» **Data provided**:
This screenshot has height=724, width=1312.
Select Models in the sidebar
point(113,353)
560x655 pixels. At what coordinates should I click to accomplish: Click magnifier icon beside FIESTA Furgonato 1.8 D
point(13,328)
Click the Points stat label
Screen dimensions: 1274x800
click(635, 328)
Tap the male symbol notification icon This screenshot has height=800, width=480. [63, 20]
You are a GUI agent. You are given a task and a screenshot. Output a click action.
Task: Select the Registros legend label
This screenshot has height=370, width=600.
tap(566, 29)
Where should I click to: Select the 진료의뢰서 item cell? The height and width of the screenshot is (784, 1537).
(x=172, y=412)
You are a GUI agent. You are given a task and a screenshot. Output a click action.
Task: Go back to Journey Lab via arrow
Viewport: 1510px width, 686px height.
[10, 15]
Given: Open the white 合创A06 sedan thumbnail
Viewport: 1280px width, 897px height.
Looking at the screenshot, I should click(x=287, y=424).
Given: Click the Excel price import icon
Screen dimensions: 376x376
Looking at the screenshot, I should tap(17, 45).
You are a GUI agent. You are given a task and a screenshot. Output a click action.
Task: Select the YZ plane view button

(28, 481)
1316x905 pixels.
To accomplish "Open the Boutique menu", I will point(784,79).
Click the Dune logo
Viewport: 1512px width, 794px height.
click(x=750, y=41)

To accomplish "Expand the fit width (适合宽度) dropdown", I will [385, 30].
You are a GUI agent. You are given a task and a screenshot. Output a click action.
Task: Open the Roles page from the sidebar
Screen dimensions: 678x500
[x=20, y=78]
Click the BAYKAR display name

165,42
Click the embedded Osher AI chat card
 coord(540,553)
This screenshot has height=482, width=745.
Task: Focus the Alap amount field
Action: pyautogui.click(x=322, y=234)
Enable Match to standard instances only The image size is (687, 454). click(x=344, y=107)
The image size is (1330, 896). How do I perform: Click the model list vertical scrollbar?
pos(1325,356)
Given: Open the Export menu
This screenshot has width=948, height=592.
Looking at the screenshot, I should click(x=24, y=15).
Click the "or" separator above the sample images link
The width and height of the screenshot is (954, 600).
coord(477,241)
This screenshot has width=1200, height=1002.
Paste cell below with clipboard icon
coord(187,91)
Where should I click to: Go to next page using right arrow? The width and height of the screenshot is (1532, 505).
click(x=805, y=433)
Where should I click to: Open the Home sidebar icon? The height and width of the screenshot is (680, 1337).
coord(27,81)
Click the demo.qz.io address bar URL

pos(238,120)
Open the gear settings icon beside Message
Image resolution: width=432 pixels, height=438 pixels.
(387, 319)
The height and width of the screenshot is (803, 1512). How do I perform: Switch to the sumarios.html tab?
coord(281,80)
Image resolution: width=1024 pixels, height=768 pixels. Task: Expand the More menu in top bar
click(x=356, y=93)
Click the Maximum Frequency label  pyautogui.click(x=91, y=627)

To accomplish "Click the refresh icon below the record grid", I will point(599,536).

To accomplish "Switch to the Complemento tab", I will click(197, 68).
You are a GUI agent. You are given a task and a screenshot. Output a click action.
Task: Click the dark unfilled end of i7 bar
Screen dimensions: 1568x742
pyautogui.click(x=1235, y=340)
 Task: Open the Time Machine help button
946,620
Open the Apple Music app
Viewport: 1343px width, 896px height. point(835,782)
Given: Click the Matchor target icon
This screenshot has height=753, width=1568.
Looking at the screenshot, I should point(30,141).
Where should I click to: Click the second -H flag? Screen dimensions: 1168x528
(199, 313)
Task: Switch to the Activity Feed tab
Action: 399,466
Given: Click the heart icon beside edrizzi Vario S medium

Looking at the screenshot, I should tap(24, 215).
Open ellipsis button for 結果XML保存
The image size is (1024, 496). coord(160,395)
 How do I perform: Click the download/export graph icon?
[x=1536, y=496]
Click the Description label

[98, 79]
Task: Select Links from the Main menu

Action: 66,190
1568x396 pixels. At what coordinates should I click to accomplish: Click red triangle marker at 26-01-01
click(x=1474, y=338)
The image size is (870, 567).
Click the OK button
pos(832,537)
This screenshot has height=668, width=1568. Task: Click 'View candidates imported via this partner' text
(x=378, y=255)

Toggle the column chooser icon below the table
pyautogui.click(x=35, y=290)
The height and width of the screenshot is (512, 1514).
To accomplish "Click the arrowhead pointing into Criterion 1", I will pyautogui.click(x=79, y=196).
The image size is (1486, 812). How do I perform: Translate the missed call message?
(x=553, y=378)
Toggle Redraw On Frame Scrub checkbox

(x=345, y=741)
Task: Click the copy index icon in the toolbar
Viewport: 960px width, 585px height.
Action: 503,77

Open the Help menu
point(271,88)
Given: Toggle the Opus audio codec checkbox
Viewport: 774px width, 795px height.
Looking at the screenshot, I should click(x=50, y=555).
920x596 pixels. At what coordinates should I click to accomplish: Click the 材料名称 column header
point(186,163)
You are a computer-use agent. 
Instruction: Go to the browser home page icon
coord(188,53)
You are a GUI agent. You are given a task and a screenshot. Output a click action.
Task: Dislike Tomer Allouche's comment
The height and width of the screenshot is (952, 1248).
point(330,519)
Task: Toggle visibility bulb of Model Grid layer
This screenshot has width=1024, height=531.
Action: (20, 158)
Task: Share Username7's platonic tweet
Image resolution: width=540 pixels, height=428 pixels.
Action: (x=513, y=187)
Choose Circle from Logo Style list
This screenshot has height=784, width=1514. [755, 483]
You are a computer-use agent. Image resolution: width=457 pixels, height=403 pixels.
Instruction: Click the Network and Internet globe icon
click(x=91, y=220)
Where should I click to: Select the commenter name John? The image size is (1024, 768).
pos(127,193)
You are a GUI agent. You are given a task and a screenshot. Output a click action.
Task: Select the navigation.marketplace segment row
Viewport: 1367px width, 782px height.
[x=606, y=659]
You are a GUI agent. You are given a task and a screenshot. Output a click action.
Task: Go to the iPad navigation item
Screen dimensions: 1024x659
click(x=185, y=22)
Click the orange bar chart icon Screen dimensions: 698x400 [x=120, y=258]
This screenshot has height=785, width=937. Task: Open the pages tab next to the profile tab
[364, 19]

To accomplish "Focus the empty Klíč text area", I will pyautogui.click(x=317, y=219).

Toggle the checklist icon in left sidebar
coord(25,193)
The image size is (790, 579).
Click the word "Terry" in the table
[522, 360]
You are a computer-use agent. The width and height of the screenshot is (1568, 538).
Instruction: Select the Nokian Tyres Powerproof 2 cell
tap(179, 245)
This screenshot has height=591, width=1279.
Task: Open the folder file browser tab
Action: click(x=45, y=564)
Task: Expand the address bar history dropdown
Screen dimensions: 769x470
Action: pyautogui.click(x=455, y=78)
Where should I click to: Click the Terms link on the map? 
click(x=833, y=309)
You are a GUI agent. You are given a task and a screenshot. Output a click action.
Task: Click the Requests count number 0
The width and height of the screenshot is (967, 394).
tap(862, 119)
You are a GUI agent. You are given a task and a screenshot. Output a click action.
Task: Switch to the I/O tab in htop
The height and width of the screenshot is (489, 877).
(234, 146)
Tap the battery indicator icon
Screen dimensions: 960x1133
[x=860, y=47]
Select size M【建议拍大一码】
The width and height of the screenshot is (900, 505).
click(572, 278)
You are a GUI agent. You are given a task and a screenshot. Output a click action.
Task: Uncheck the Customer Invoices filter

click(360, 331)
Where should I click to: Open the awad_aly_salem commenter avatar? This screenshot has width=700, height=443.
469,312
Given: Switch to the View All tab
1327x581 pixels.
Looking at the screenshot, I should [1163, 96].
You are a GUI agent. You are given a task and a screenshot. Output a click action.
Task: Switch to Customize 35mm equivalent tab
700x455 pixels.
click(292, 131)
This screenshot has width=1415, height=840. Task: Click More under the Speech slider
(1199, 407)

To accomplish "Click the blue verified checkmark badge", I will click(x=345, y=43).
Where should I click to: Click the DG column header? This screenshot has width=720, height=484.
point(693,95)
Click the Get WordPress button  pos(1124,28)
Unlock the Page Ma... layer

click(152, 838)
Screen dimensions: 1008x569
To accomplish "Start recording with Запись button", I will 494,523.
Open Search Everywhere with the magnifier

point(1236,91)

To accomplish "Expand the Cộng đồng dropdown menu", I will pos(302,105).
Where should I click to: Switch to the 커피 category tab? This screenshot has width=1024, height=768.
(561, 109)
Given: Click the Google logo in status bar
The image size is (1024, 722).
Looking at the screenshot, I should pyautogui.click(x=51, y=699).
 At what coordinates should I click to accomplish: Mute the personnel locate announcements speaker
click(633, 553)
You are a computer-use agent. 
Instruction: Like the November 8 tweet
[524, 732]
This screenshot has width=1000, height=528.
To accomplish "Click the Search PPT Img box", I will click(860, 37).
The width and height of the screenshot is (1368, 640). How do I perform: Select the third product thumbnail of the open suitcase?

» **What the exercise asks**: Your task is to copy each line of the entries that includes the word "dropdown".

» **Solved exercise**:
To accomplish "Expand the fit width (适合宽度) dropdown", I will [385, 30].
Task: Expand the address bar history dropdown
To accomplish "Expand the Cộng đồng dropdown menu", I will pos(302,105).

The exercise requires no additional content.